We face these obstacles not because we are strong enough, or they are good for us, but because we have no other option. We go forward or give up. We dig in. We close our eyes and take steps; we find the last, tiniest molecule of fight left inside us and we keep going.

The other day, I saw a funny meme about the New Year. My teenagers have finally convinced me it’s acceptable to share memes. The whole point of a meme is to reduce a common experience to an image and a couple of lines of text, so it seems weird and redundant to summarize a meme, but they do it anyway, and now I do, too.

The meme was made up of a very confused-looking person’s face above the sentence, “When it’s 2022 and you’re still trying to process 2020.”

And, like so many memes do, this one hit me right in the feels.

I haven’t processed 2020 and I forget parts of 2021. Besides the fact that 2021 felt like two months and not twelve, it followed the most tumultuous and incomprehensible year of my life. I’ve had tough years, and I’ve had worse years than 2020, but I still can’t say exactly what made 2020 so hard.
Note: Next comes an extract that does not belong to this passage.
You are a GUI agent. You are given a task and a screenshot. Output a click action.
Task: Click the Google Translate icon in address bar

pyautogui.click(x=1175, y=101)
Obviously, the pandemic, the entire landscape of life changing overnight, and the isolation were pretty devastating. But there was never just one crisis going on, there were many – 2020 was a slow burn of pain, loss, disorder, waiting, uncertainty, and watching my loved ones struggle to cope with the changes in their landscapes.

I’m well aware, too, that living in California made the experience harder. Interpret that as you choose. My mother-in-law, who lives in Idaho, said that after June 2020, things went on as normal for her, except she couldn’t visit us. And that boggled my mind. 

We are all dealing with different challenges, different degrees of change, and different capacities for tolerating the ups and downs life throws at us.

If there are people in the parking industry still processing the last two years, I hope they see that survival was the name of the game. The upheaval was harder than anyone ever wanted to experience, and there were losses. Coming out stronger wasn’t the goal. 

There are events in life that are hard and others that are cataclysmic. If you talk about an experience in terms of life before and life after, that’s how you know it was massive.

So, we don’t need to try to sum it up. We’ll just say goodbye and forge ahead. It was hard and we were bloodied. We honor that fight and that pain. We all went through it one way or another and that creates enormous solidarity and understanding.

Adapting, accepting, and staying upright were the priorities. If those things were accomplished, then victory was achieved.